A two-level definition to identify patients that are prone to develop RA is used. First, patients should have CSA and recent-onset arthralgia (< 1 year) that is suspect to progress to RA according to the expertise of the treating rheumatologist. Second, patients need to have subclinical inflammation of the hand or foot joints at 1.5 T MRI. The trial aims to recruit 230 participants from secondary care hospital settings across the south-west region of The Netherlands. Intervention will be randomly assigned and includes a single-dose of intramuscular 120 mg methylprednisolon followed by methotrexate (increasing dose to 25 mg/week orally) or placebo (both; injection and tablets) over the course of 1 year. Thereafter, participants are followed for another year. The primary endpoint is the development of clinically detectable arthritis, either fulfilling the 2010 criteria for RA or unclassified clinical arthritis of ≥ 2 joints, which persists for at least 2 weeks. DMARD-free status is a co-primary endpoint. The patient-reported outcomes functioning, along with workability and symptoms, are key secondary endpoints. Participants, caregivers (including those assessing the endpoints), and scientific staff are all blinded to the group assignment.

DISCUSSION

This proof-of-concept study is the logical consequence of pre-work on the identification of patients with CSA with MRI-detected subclinical joint inflammation.
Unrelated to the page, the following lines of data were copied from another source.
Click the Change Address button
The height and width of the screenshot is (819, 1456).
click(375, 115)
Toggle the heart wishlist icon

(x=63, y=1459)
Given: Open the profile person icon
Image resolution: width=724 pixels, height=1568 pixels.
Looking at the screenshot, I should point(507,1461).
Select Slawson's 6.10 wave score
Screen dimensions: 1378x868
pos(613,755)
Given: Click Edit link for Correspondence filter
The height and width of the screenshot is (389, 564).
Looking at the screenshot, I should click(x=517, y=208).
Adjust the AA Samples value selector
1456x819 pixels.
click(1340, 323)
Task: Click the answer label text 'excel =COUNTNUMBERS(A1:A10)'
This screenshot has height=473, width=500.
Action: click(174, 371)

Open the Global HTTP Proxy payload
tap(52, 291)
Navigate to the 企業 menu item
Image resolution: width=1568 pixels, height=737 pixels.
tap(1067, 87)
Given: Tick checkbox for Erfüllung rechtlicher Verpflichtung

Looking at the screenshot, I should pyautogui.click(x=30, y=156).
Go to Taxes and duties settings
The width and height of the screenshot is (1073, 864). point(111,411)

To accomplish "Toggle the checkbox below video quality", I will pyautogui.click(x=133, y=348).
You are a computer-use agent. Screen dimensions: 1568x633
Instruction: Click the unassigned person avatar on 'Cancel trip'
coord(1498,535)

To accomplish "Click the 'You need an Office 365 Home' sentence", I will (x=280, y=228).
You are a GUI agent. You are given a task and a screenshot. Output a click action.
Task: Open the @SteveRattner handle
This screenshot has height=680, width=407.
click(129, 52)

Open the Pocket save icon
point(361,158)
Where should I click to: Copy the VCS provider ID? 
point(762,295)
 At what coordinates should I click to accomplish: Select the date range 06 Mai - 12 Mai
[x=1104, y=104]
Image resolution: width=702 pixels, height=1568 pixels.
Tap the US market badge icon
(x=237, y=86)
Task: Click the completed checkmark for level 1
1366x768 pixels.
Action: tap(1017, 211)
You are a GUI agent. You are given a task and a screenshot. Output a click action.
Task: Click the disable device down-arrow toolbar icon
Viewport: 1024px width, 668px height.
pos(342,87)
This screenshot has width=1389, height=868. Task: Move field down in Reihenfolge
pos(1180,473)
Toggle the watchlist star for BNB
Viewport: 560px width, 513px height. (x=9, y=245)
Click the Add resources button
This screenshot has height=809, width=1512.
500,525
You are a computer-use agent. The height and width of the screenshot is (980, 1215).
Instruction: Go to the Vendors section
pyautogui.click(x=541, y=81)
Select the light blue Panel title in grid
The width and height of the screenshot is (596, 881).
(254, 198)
It will test the hypothesis whether intervention in patients in this early phase with the cornerstone treatment of classified RA (methotrexate) hampers the development of persistent RA and reduce the disease burden of RA.

TRIAL REGISTRATION

Dutch Trial Register NL4599 (NTR4853). Registered on 20 October 2014.

摘要

背景

我们提出了一项研究方案,这是一项随机、双盲、安慰剂对照试验,旨在验证这样一个假设,即在临床关节炎(临床可疑性关节炎(CSA))前的症状期进行干预是否能有效预防亚临床炎症向临床明显持续性关节炎的进展。目前,当关节炎(关节肿胀)在体格检查中变得可检测到时,即可诊断类风湿关节炎(RA)。重要的是,此时,免疫过程已经成熟,慢性过程已经确立,患者需要长期使用疾病修饰抗风湿药物进行治疗。EARLIER 试验研究了这样一个假设,即在临床关节炎前的症状期进行干预,由于潜在疾病过程尚未完全成熟,因此更有可能成功地进行永久性疾病改善。

方法

使用两级定义来识别可能发展为 RA 的患者。首先,患者应具有 CSA 和近期发作的关节炎(<1 年),根据治疗风湿病专家的专业知识,这些关节炎疑似会进展为 RA。其次,患者需要在 1.5T MRI 上有手部或足部关节的亚临床炎症。该试验旨在从荷兰西南部的二级保健医院环境中招募 230 名参与者。干预将随机分配,包括单次肌内注射 120mg 甲基强的松龙,随后在 1 年内口服甲氨蝶呤(增加至 25mg/周)或安慰剂(两者均为注射和片剂)。此后,参与者再随访 1 年。主要终点是出现临床可检测到的关节炎,符合 2010 年 RA 标准或≥2 个关节的未分类临床关节炎,持续至少 2 周。无 DMARD 状态是一个共同的主要终点。患者报告的结局功能,以及工作能力和症状,是关键的次要终点。参与者、护理人员(包括评估终点的人员)和科学工作人员对分组均不知情。

讨论

这项概念验证研究是在使用 MRI 检测亚临床关节炎症识别具有 CSA 的患者的前期工作的逻辑结果。它将检验这样一个假设,即在具有分类 RA(甲氨蝶呤)基石治疗的早期阶段干预患者是否会阻碍持续性 RA 的发展,并减轻 RA 的疾病负担。

试验注册

荷兰试验注册处 NL4599(NTR4853)。于 2014 年 10 月 20 日注册。